• **REQUIRED ACTION**:
The material below holds pictures; leave them out, and copy exactly, and only, the lines from the one with "The height and" through the last.

• **WORKING DATA**:
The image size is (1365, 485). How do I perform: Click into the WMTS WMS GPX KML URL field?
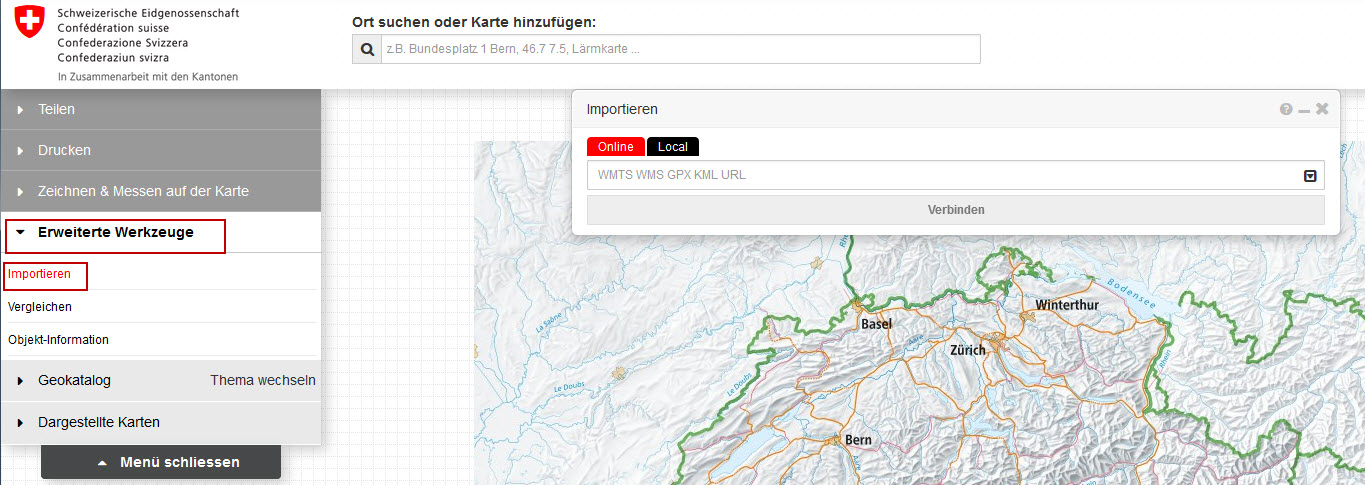940,175
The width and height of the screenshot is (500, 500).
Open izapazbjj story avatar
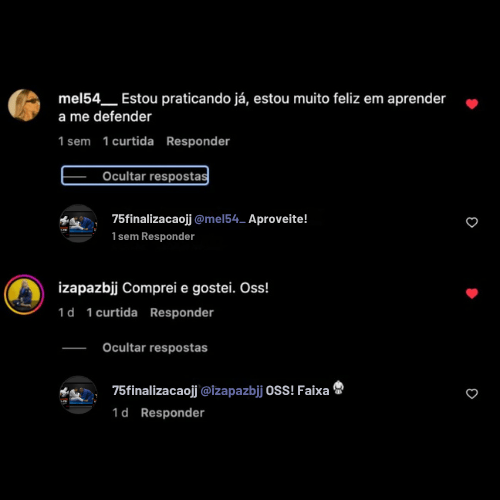click(x=24, y=295)
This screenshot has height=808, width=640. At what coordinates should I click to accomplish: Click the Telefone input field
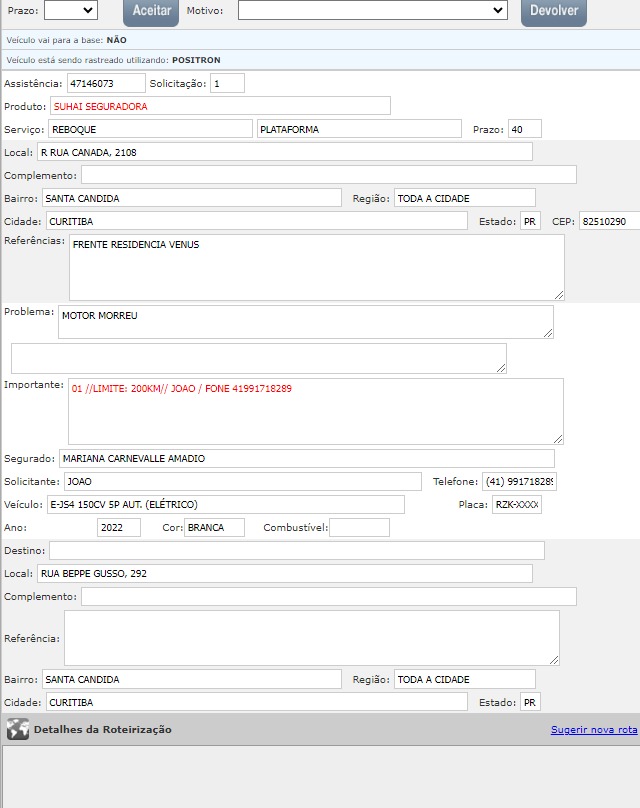pyautogui.click(x=519, y=481)

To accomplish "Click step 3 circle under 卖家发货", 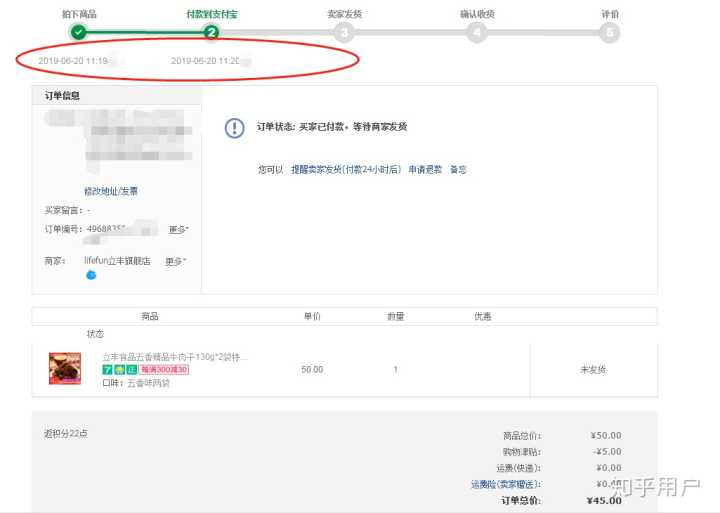I will (x=344, y=32).
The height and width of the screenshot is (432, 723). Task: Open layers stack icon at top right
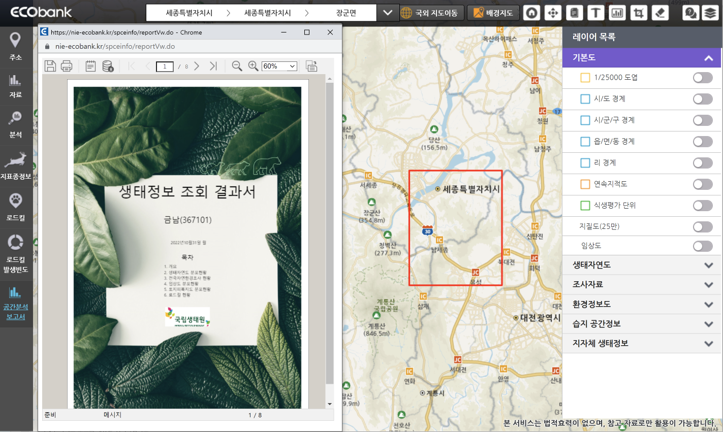pos(711,13)
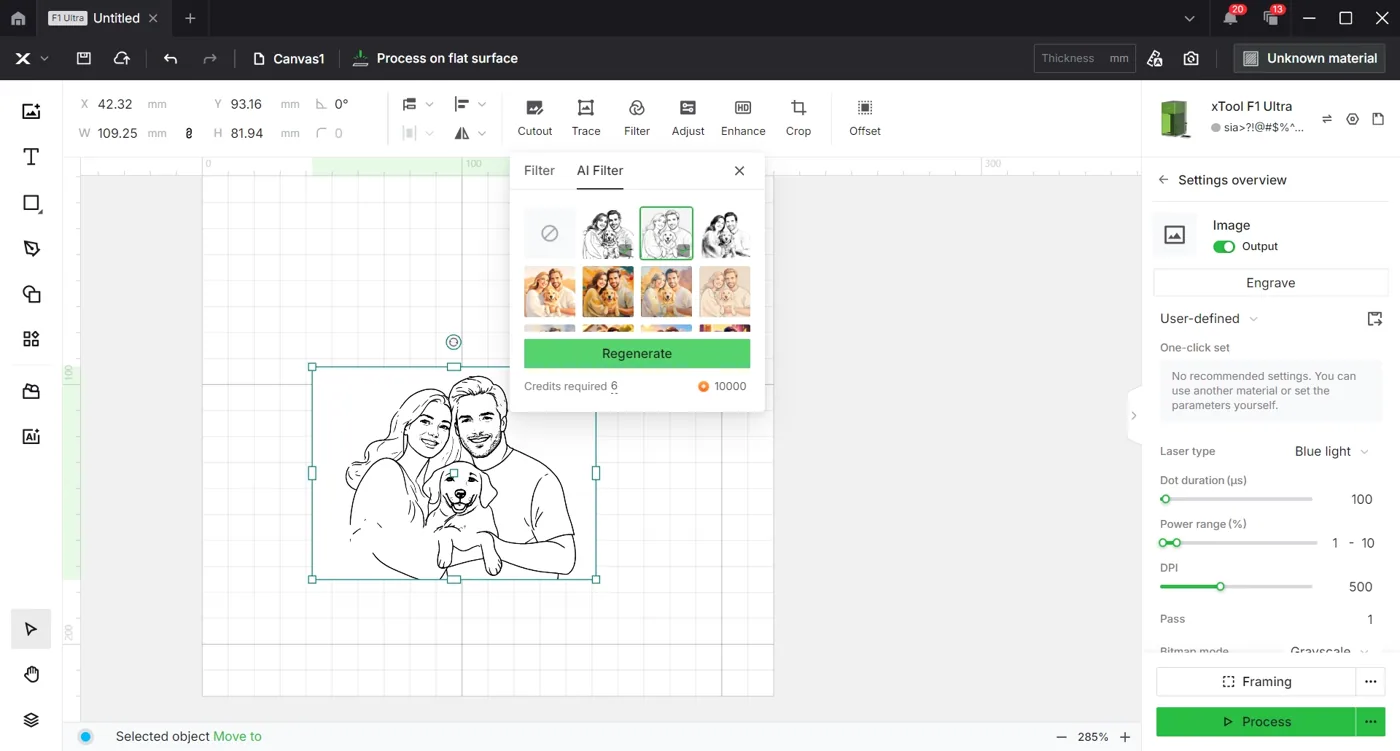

• **ANSWER FOR THIS EXERCISE**:
The height and width of the screenshot is (432, 723). Task: Open layers stack icon at top right
pos(711,13)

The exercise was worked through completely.